The California utilities will eventually be back in the market for renewable power. Table 3 shows the full renewable procurement needs of the three investor-owned utilities in 2030 compared to the amount of renewable power currently under contract.
Significant gaps remain, particularly for Southern California Edison. In addition, in a settlement agreement that is under CPUC review regarding closure of the Diablo Canyon nuclear power plant, PG&E has agreed to replace the nuclear power with greenhouse gas-free resources, some of which is likely to be solar power, and also to increase its RPS target voluntarily to 55% of retail sales during the period 2031 to 2045. If this agreement is adopted, then PG&E’s RPS requirement will increase by approximately 2,000 GWh per year above the amount shown in Table 3 for each of these years.
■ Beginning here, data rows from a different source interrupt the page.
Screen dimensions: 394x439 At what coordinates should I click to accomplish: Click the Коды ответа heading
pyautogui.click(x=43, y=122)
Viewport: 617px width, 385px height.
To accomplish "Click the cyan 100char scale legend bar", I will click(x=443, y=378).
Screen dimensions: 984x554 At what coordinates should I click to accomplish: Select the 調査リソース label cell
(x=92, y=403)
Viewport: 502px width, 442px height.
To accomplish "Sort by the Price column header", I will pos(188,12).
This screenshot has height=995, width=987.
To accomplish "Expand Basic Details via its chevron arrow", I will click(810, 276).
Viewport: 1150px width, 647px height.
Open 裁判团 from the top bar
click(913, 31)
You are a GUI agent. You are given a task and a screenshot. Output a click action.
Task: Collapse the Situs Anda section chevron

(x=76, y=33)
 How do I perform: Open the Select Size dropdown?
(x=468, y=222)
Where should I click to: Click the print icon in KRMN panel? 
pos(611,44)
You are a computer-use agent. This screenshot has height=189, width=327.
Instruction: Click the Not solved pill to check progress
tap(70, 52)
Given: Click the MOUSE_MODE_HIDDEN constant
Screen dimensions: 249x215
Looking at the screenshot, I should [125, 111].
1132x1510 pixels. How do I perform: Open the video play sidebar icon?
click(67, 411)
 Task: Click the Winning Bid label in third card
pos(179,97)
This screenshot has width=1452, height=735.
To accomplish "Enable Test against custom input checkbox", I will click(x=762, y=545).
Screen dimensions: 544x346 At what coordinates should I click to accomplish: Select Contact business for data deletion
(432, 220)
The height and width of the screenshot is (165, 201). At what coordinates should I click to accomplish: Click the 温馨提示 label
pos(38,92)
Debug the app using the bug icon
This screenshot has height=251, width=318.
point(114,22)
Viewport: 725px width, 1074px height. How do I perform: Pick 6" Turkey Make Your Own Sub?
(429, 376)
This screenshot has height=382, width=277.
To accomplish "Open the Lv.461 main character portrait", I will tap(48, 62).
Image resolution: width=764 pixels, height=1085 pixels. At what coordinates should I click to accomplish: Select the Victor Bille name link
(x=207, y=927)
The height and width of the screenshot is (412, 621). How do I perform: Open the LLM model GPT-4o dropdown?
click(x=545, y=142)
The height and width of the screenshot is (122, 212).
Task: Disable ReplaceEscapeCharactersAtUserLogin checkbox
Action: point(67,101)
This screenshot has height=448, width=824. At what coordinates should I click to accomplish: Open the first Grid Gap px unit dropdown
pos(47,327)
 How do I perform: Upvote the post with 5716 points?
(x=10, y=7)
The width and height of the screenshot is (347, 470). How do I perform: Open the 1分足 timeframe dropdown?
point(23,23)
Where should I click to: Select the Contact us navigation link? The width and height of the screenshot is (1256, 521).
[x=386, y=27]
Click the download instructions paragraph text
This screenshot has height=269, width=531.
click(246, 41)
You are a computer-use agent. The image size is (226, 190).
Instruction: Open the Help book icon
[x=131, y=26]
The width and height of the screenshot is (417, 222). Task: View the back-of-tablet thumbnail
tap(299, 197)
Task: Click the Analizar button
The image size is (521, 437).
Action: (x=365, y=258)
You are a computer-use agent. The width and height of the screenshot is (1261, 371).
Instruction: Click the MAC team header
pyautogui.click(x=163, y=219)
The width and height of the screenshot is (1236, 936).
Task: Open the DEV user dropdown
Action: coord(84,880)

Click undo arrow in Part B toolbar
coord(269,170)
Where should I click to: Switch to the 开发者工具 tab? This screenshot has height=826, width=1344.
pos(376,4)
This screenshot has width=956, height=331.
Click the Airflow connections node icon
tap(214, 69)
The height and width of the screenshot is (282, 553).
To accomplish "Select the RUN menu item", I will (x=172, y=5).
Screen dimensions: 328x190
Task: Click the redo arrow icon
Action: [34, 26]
In the near term, utility-scale solar developers may do better to focus on municipal utilities and community choice aggregators, called CCAs. (For earlier coverage about CCAs, see “Huge Potential New Demand for Power” in the October 2016 NewsWire and “Another Potential Offtaker: Community Choice Aggregators” in the August 2016 NewsWire.)
CCAs are entities that procure power on behalf of investor-owned utility customers in their jurisdictions, with the local utility continuing to distribute the power. California has seen explosive interest in CCAs in recent years, and the projected growth in CCAs is contributing to utility RPS surpluses as the utilities shed customers to CCAs.
CCAs must meet the same RPS requirements as the utilities must meet, and many have even more aggressive renewable targets. For example, the Marin Clean Energy CCA currently operates with a resource mix of 51% renewable energy, and is committed to a longer-term goal of sourcing 80% of its electricity needs from renewable sources. In addition, many of the existing and planned CCAs have goals for the development of new, local renewable resources, which could include new solar projects.
The changes to time-of-use period (and the closely related time-of-delivery factors) that are being evaluated in California will continue to be reexamined as the power grid continues to evolve.
The introduction of larger amounts of storage and electric vehicles on the grid will shift the power supply and demand curves in ways that are not yet known. In addition, a process is currently underway to better integrate (and perhaps combine) the California grid with the grids of other western states. With this closer integration, a wider portfolio of resources is becoming available for dispatch, which is helping to even out the intermittency of renewable generation more efficiently and cost effectively. This, too, may shift the hourly makeup of supply that is available in California and may push the high-cost hours to other periods or lead to more consistent pricing throughout the day.
While future time-of-use period changes are uncertain, as costs for solar continue to trend downwards, the available subsidies and rate supports should be expected also to diminish.
The near term may be the most challenging as customers adjust to the new time-of-use periods and new NEM 2.0 tariff, and as wholesale procurement is limited due to a glut of RPS power at the investor-owned utilities. Opportunities for wholesale contracting should open up again more widely in the early 2020s, and time-of-use periods (and time-of-delivery factors) may shift further during this period, possibly in a direction that would benefit solar economics. In the meantime, CCAs and municipal utilities may provide avenues for medium or large-scale solar projects, and opportunities remain available in the residential and commercial markets for systems that are competitively priced.